Perante a crescente procura pelos serviços de saúde, o Hospital Central de Maputo (HCM) esclarece que os casos observados correspondem ao comportamento normal das doenças respiratórias associadas à estação fria e não a uma nova vaga da COVID-19.
Segundo o director dos Serviços de Urgência do HCM, Dino Lopes, o último caso confirmado da doença foi registado há vários meses. “Só foi em Abril, se a memória não me falha, que tivemos um caso de covid de um doente com outras patologias associadas. De lá para cá, diariamente, os casos que suspeitamos fazíamos testes e ainda não tivemos um caso positivo de covid-19. Então, é gripe, é resfriado. Na própria época, os vírus são vários”, esclareceu.
O responsável recomenda a adopção rigorosa de medidas preventivas para reduzir o risco de transmissão. “Temos que ter a etiqueta da tosse. Arejar os espaços. Os espaços têm que ter um arejamento que permita a circulação adequada do ar. É preciso hidratar para evitar que ressequemos tanto a mucosa”, aconselhou. Dino Lopes acrescentou ainda que, “havendo condições, além dessas outras medidas, era muito necessário vacinação”, apontando a imunização como uma das estratégias mais eficazes para reduzir os efeitos das doenças respiratórias durante o Inverno.

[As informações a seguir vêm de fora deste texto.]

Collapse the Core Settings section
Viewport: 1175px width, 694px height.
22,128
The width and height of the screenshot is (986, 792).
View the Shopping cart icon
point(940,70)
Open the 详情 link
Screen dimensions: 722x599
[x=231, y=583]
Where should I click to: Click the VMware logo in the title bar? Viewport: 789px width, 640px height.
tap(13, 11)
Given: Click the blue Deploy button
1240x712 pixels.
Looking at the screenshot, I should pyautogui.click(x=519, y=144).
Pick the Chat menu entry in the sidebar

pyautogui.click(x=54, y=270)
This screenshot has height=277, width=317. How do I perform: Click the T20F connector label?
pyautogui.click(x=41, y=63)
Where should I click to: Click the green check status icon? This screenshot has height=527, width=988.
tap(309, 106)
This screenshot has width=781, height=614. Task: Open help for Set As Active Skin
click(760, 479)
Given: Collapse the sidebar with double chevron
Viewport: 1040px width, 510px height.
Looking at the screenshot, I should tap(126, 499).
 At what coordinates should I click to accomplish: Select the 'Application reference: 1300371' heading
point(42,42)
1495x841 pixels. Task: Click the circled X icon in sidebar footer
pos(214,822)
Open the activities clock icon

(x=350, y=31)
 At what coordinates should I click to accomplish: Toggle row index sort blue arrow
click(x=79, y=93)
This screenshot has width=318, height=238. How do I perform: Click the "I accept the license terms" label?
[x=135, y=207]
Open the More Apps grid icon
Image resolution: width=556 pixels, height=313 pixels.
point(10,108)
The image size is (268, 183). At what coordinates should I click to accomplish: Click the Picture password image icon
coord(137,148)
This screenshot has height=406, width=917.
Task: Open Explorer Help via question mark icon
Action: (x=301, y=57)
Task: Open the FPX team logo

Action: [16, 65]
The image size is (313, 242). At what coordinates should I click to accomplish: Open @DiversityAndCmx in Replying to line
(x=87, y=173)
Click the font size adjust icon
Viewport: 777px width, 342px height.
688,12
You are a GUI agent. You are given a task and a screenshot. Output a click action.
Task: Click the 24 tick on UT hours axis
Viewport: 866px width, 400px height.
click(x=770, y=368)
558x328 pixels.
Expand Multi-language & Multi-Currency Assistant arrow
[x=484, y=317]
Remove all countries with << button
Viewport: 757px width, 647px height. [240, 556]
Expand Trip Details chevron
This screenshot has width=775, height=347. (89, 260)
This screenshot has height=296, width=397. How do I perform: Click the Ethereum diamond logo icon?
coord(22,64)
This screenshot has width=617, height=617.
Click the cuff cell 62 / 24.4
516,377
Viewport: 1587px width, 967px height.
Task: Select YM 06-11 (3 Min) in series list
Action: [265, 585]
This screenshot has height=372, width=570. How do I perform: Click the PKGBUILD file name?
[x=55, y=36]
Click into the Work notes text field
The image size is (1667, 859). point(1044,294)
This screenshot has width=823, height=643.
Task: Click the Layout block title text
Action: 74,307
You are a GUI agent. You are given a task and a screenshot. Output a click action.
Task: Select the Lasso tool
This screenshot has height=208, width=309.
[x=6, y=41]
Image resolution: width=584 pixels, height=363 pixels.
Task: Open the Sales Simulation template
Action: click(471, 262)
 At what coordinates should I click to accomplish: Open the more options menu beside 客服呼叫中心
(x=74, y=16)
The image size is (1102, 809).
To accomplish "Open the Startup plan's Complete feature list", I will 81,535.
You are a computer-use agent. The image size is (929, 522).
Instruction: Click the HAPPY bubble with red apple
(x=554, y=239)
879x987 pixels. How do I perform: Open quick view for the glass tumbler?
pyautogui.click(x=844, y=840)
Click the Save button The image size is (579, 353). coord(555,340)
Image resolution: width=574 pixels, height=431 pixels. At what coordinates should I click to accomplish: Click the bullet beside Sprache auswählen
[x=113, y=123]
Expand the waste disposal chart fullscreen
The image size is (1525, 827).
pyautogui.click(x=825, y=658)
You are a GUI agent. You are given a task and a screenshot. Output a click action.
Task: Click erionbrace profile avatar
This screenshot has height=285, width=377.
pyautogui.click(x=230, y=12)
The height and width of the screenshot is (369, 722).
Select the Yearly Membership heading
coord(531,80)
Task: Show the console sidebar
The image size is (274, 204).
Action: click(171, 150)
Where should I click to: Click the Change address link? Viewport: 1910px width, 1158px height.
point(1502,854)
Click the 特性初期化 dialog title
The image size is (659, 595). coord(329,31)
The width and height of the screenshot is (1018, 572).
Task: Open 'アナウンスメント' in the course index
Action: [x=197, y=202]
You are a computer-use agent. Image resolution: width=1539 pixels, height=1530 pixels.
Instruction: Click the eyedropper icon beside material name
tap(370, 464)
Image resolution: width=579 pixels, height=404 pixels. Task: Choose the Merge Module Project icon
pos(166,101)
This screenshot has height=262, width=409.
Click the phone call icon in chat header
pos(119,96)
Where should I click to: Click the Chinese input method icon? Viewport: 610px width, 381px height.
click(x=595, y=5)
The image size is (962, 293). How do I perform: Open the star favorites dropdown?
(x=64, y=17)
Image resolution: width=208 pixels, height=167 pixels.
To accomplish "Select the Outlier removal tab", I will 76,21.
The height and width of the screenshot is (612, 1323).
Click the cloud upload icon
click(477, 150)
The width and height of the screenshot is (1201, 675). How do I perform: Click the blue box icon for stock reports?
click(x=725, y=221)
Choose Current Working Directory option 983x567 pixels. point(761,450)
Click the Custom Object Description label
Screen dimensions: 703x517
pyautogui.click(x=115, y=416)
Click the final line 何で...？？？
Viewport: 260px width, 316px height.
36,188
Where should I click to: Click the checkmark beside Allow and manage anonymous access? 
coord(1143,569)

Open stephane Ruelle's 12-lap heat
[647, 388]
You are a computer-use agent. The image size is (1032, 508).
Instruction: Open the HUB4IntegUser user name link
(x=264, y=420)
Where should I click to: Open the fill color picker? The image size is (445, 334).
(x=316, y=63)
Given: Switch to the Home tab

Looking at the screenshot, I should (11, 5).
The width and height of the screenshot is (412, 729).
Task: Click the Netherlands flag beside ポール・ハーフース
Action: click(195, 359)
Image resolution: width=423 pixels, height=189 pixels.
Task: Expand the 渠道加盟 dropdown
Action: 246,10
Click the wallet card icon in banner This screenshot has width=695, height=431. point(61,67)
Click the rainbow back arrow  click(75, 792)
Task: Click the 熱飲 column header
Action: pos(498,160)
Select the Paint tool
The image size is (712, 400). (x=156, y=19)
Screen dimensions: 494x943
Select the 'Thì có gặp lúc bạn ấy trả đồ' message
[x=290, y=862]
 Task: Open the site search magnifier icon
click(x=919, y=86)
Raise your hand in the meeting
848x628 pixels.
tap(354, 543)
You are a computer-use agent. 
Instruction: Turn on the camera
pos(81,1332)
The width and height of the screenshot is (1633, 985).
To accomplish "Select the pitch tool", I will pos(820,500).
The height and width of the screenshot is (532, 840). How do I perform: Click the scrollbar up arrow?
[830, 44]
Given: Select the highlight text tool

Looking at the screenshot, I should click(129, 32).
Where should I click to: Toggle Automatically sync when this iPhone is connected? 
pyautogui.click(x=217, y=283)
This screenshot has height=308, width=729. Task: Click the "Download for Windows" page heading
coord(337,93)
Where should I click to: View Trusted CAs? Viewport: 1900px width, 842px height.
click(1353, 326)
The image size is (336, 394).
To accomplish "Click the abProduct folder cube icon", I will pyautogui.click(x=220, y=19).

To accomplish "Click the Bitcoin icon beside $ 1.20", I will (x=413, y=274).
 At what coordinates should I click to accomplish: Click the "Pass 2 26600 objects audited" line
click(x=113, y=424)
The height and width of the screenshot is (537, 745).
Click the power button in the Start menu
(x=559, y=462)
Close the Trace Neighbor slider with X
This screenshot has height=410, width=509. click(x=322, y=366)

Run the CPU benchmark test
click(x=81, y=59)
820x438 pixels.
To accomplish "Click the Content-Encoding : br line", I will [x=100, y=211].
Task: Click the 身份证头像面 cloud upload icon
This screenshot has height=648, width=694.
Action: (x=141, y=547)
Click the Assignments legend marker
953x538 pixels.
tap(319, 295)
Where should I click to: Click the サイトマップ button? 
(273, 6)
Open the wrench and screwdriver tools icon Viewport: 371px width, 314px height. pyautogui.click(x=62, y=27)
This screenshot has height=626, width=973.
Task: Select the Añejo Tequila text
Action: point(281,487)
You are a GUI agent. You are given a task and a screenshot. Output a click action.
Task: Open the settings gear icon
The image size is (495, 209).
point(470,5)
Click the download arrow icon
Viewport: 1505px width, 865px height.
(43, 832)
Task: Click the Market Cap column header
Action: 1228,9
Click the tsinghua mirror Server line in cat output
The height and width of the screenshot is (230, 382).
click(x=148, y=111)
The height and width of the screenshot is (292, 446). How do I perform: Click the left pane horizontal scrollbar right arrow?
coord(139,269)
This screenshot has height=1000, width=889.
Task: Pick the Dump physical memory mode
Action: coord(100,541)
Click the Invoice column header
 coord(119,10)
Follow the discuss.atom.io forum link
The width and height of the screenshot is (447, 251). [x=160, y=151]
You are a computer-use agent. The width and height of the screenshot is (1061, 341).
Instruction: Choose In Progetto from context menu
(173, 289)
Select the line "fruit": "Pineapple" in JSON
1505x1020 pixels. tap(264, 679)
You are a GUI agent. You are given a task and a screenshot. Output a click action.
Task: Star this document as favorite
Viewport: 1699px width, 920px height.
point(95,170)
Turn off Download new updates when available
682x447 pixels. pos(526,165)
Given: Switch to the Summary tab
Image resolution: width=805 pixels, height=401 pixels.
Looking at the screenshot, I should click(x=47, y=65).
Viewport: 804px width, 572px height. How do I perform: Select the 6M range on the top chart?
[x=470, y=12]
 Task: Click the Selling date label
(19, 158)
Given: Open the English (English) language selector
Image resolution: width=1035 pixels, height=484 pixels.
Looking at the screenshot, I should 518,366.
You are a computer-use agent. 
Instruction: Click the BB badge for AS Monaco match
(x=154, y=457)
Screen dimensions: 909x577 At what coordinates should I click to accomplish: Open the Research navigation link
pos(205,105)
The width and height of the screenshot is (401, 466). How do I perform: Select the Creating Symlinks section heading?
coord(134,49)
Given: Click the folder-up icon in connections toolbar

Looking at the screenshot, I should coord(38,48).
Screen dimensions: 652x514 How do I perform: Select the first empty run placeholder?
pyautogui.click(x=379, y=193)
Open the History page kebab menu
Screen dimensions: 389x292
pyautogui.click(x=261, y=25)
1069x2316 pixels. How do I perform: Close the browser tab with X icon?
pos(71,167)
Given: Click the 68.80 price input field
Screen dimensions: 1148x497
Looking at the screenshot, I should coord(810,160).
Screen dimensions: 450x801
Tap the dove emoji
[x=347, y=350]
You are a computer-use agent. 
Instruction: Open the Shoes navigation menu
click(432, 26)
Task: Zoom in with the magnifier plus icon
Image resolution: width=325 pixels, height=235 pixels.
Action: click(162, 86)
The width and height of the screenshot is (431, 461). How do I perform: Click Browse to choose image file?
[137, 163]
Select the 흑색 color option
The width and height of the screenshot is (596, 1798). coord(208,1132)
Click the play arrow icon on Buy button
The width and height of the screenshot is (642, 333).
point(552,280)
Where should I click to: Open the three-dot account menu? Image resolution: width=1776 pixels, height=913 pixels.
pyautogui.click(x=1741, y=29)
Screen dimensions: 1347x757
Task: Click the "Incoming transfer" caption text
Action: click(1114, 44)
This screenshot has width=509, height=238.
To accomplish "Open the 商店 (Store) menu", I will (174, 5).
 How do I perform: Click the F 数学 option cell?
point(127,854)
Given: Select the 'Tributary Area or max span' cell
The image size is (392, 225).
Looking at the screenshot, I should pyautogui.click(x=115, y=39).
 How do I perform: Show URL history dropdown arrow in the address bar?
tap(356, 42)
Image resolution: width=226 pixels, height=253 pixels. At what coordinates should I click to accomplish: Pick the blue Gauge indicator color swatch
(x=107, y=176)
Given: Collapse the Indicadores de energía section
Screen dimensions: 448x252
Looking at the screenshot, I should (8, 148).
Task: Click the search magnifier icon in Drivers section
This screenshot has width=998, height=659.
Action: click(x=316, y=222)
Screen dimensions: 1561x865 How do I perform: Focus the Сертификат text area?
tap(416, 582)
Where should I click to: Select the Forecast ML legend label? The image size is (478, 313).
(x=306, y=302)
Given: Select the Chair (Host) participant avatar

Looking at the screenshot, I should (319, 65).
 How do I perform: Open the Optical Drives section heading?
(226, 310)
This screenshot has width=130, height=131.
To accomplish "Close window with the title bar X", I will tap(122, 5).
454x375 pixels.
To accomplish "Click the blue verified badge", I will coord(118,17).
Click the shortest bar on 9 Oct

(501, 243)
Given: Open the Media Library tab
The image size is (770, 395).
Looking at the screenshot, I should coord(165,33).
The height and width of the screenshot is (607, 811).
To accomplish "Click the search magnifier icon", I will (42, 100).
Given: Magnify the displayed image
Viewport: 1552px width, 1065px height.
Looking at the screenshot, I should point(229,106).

Entretanto, o Instituto Nacional de Meteorologia (INAM) prevê a continuação das temperaturas baixas nas próximas semanas. O director dos Serviços Centrais de Previsão Meteorológica, Dorival Mutereda, alerta que o período mais frio do ano ainda não terminou. “O frio vai até quase o final de Julho. Então, ainda estamos no pico do frio”, explicou. O meteorologista advertiu ainda para as variações térmicas ao longo do dia.
“Quem sair de casa essa hora não está agasalhado, mas ao regresso já está com problemas de frio. Estamos na época do frio, temos que estar sempre agasalhados”, recomendou.
Num contexto em que as infecções respiratórias tendem a aumentar durante o Inverno, especialistas defendem a adopção de medidas preventivas, incluindo o uso adequado de vestuário para o frio, a hidratação regular, a ventilação dos ambientes e, sempre que possível, a vacinação.
Em vários países, a imunização sazonal tem sido usada como uma das principais estratégias para minimizar o impacto das doenças respiratórias associadas às baixas temperaturas.